--- Provided data ---
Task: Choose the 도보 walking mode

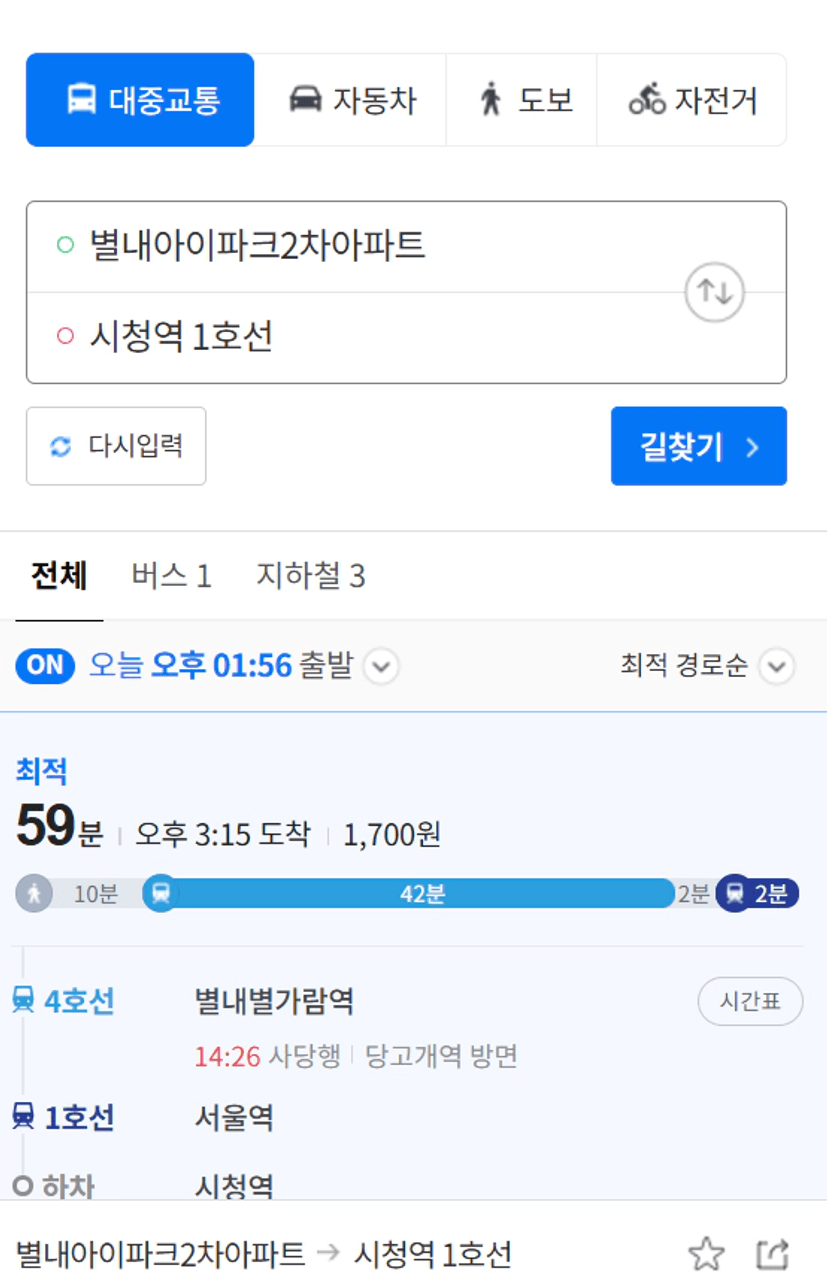Action: (522, 100)
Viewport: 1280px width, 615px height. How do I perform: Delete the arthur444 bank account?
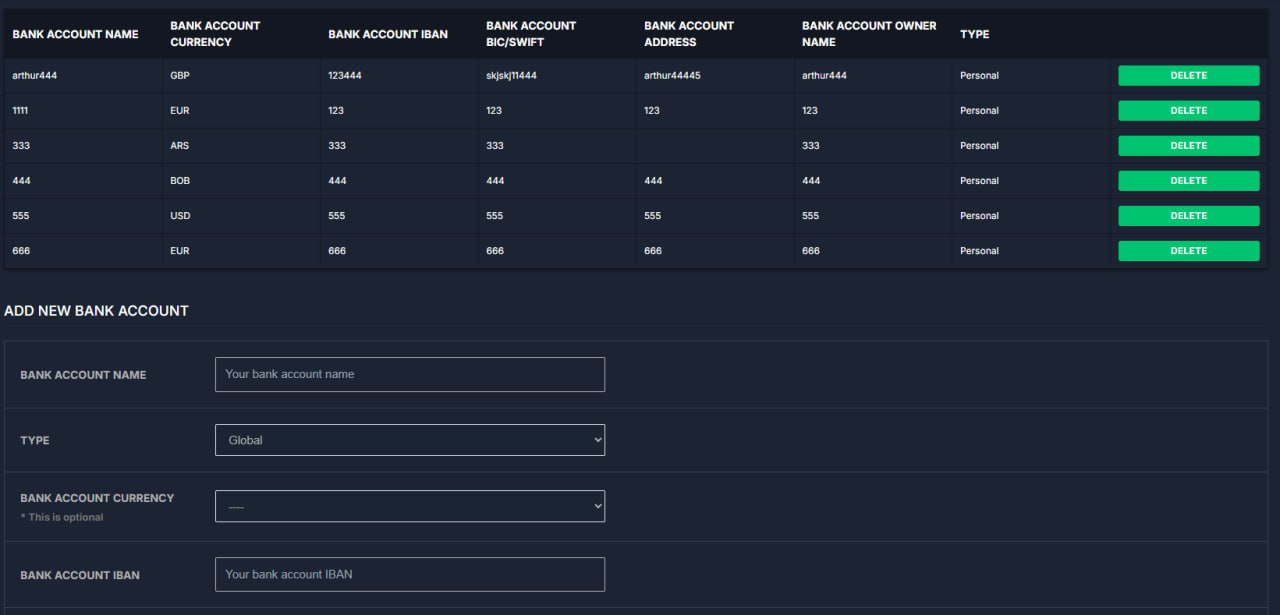(1188, 76)
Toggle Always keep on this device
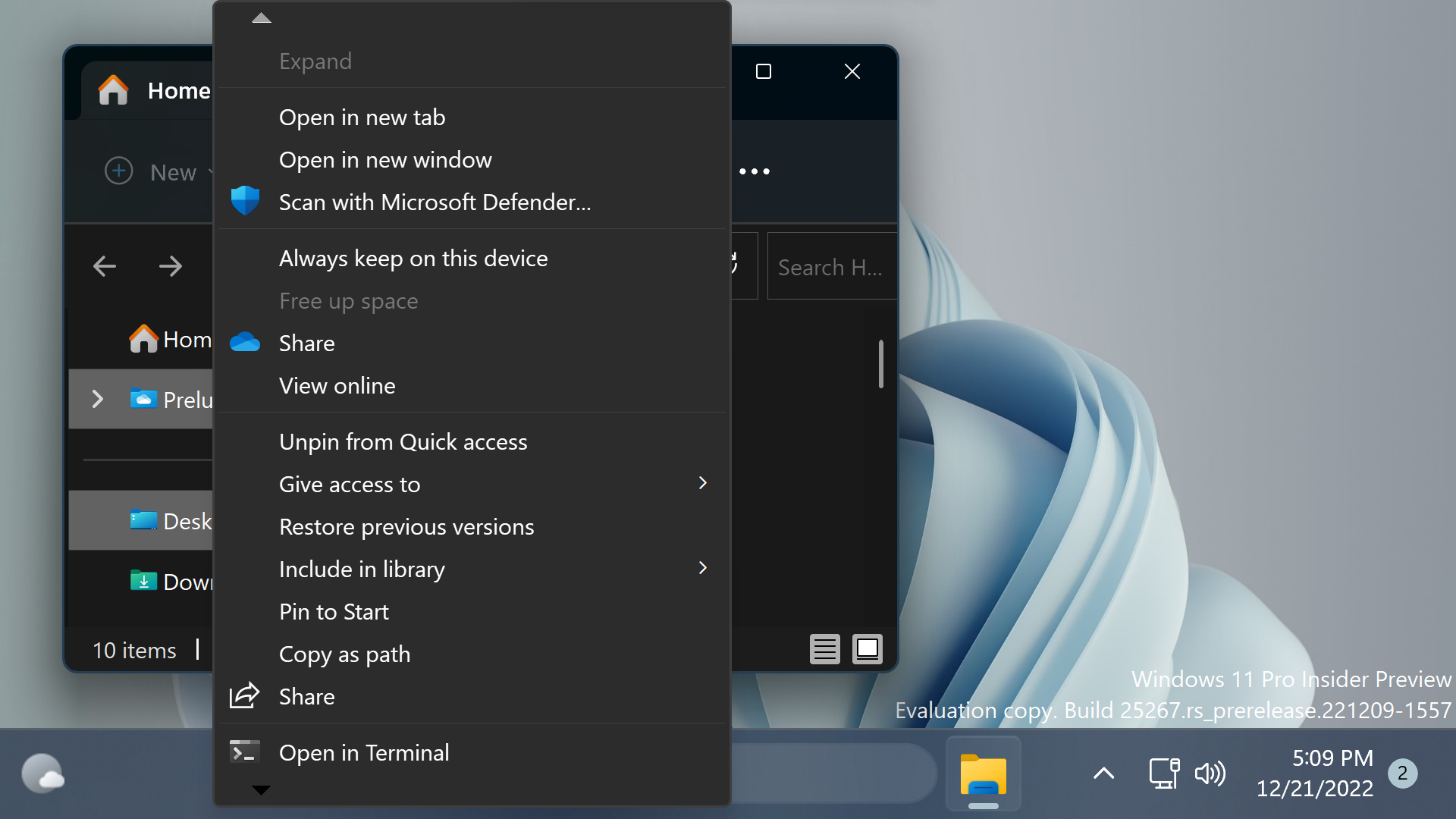The width and height of the screenshot is (1456, 819). tap(413, 258)
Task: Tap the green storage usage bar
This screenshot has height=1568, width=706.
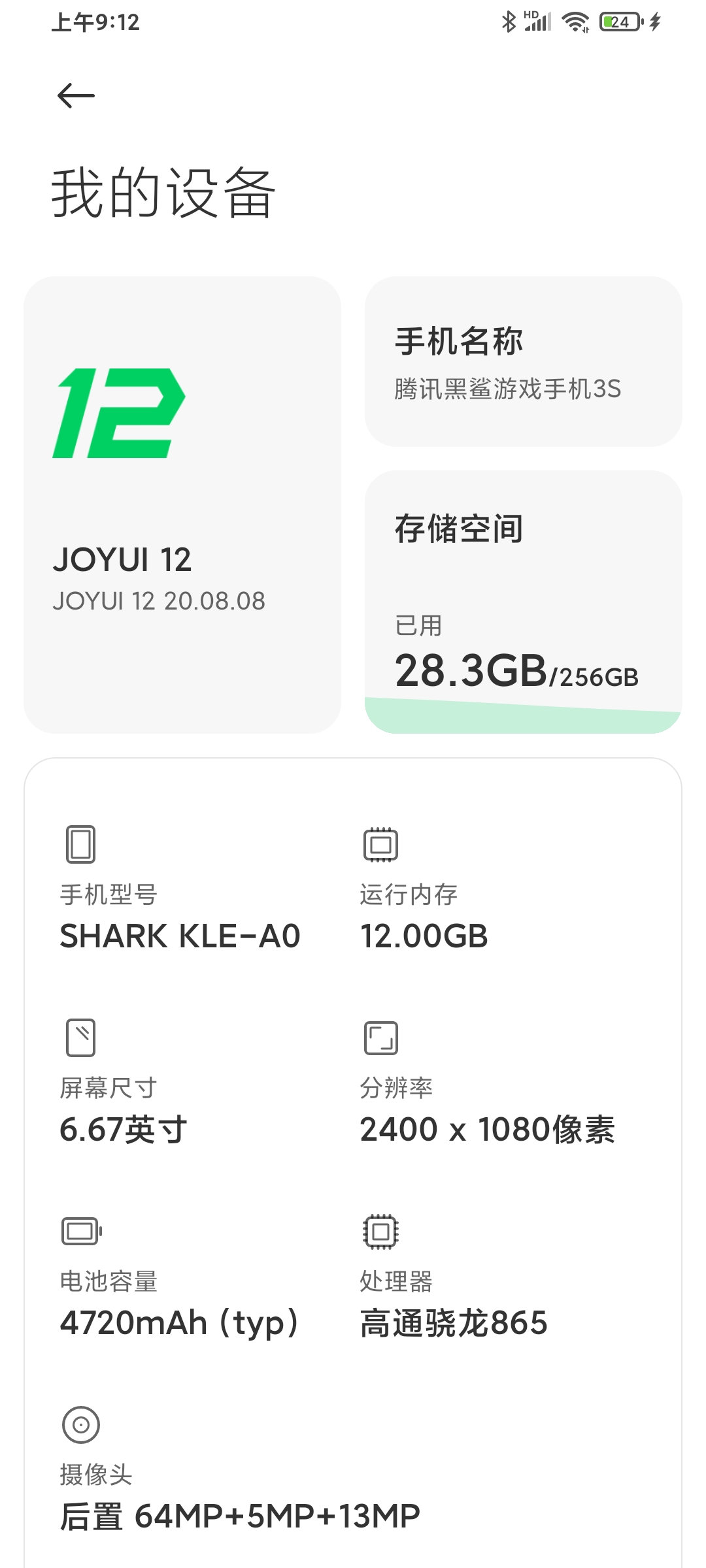Action: pos(523,717)
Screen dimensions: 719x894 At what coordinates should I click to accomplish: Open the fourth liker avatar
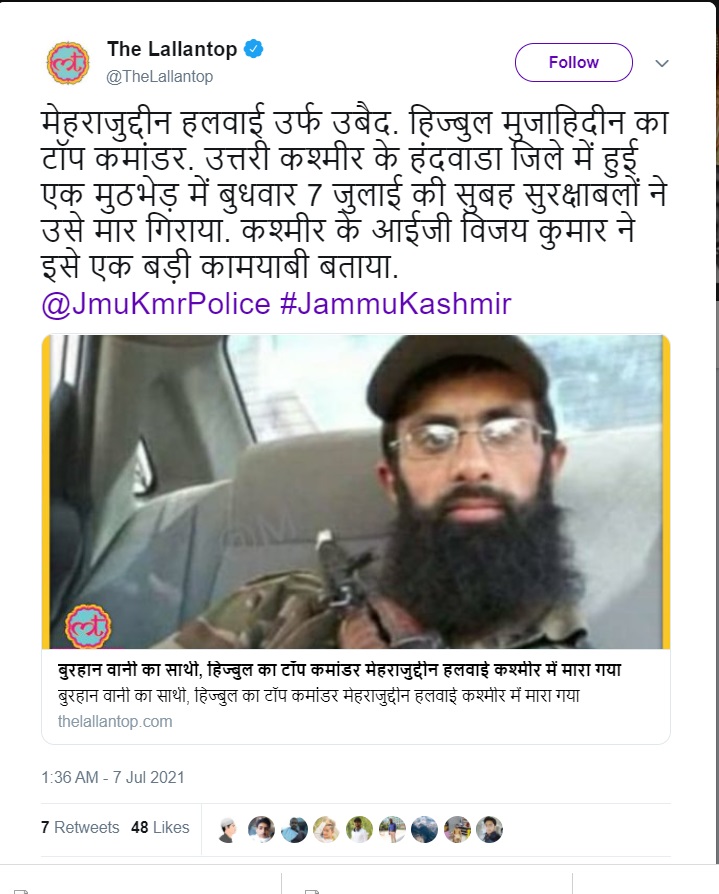327,830
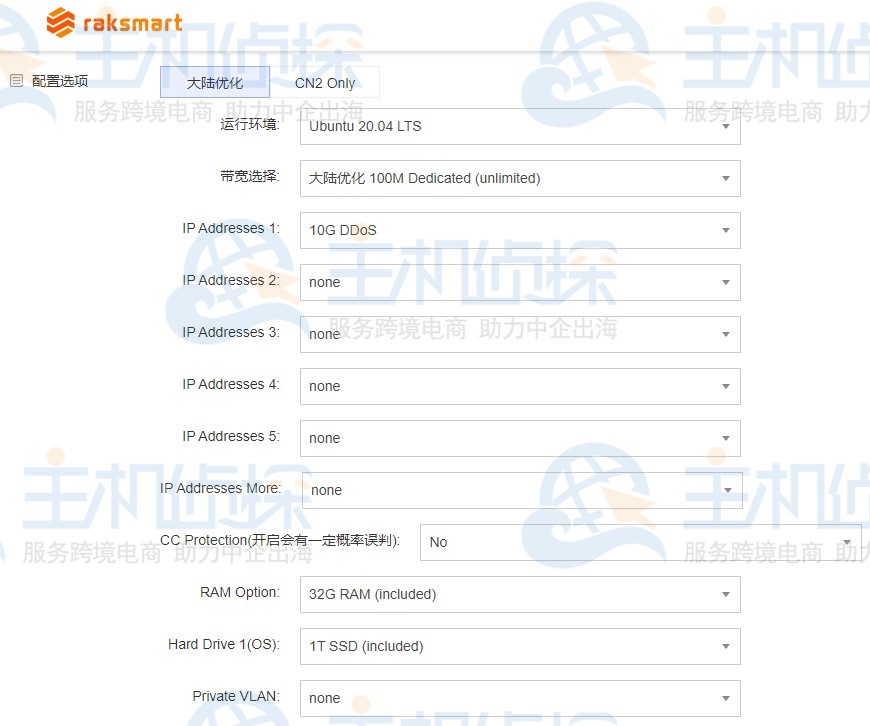Click the arrow on Hard Drive 1(OS) selector

point(727,646)
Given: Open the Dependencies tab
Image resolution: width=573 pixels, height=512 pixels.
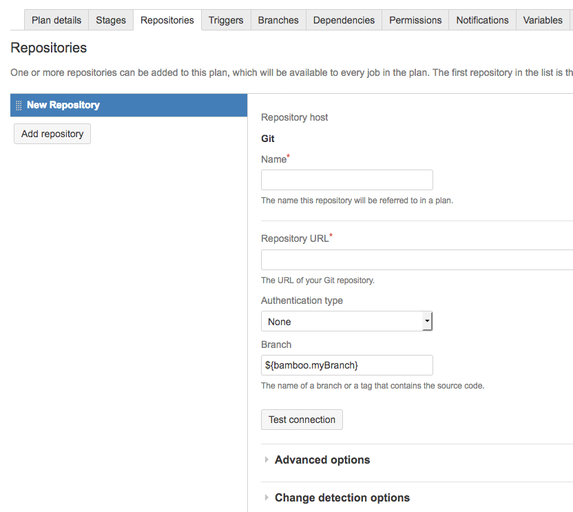Looking at the screenshot, I should click(x=344, y=20).
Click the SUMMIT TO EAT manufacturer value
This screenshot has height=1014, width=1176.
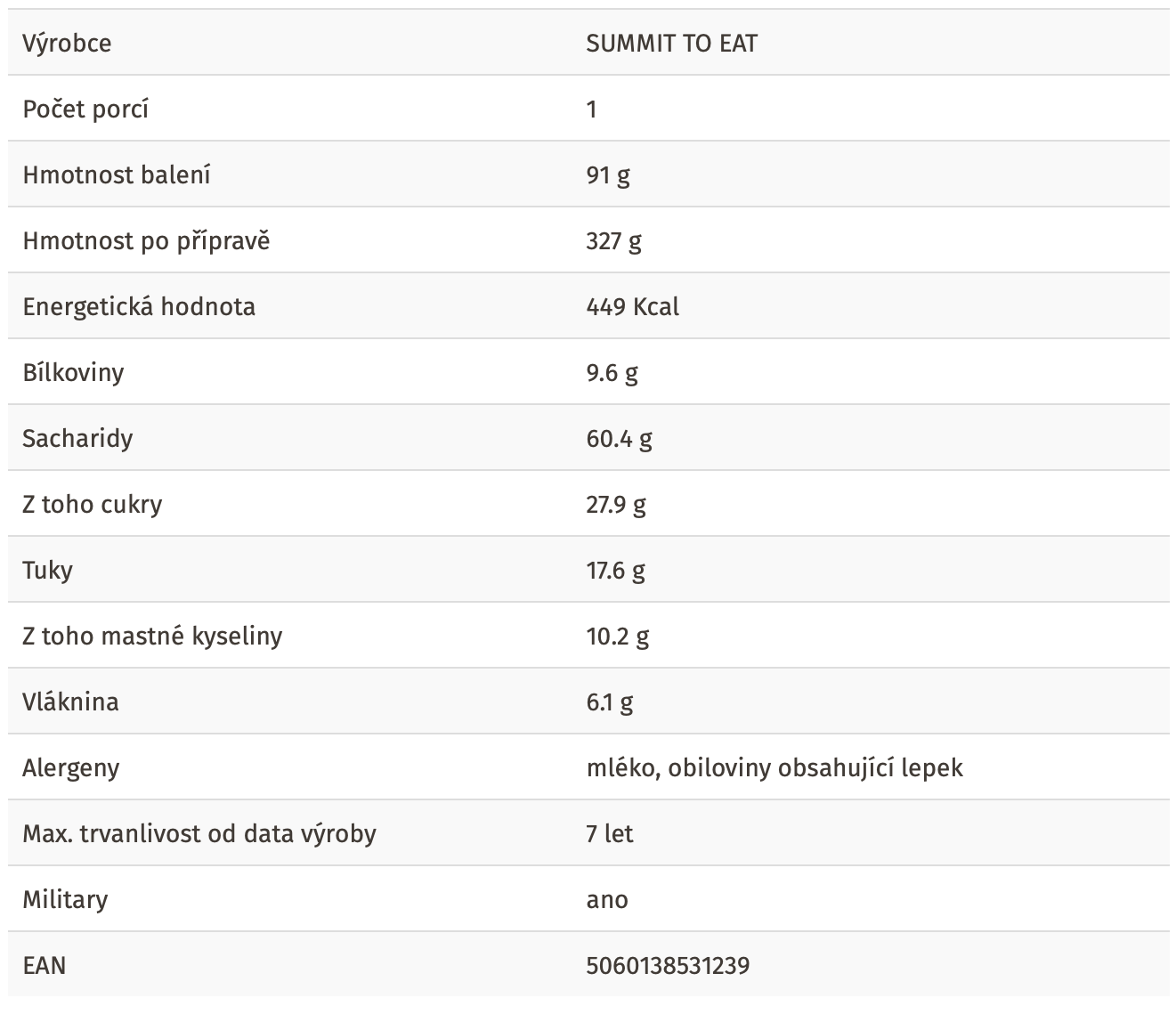coord(671,43)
---
Rewrite every line of the data above as a numbered list, skipping blank lines. Omit the pictures.

1. Task: Choose the 도보 walking mode
2. Action: (522, 100)
3. Viewport: 1280px width, 615px height. How do I perform: Delete the arthur444 bank account?
4. (1188, 76)
5. Toggle Always keep on this device
6. The width and height of the screenshot is (1456, 819). tap(413, 258)
7. Task: Tap the green storage usage bar
8. This screenshot has height=1568, width=706.
9. Action: pos(523,717)
10. Screen dimensions: 719x894 At what coordinates should I click to accomplish: Open the fourth liker avatar
11. 327,830
12. Click the arrow on Hard Drive 1(OS) selector
13. point(727,646)
14. Given: Open the Dependencies tab
15. Image resolution: width=573 pixels, height=512 pixels.
16. Looking at the screenshot, I should click(x=344, y=20).
17. Click the SUMMIT TO EAT manufacturer value
18. This screenshot has height=1014, width=1176.
19. coord(671,43)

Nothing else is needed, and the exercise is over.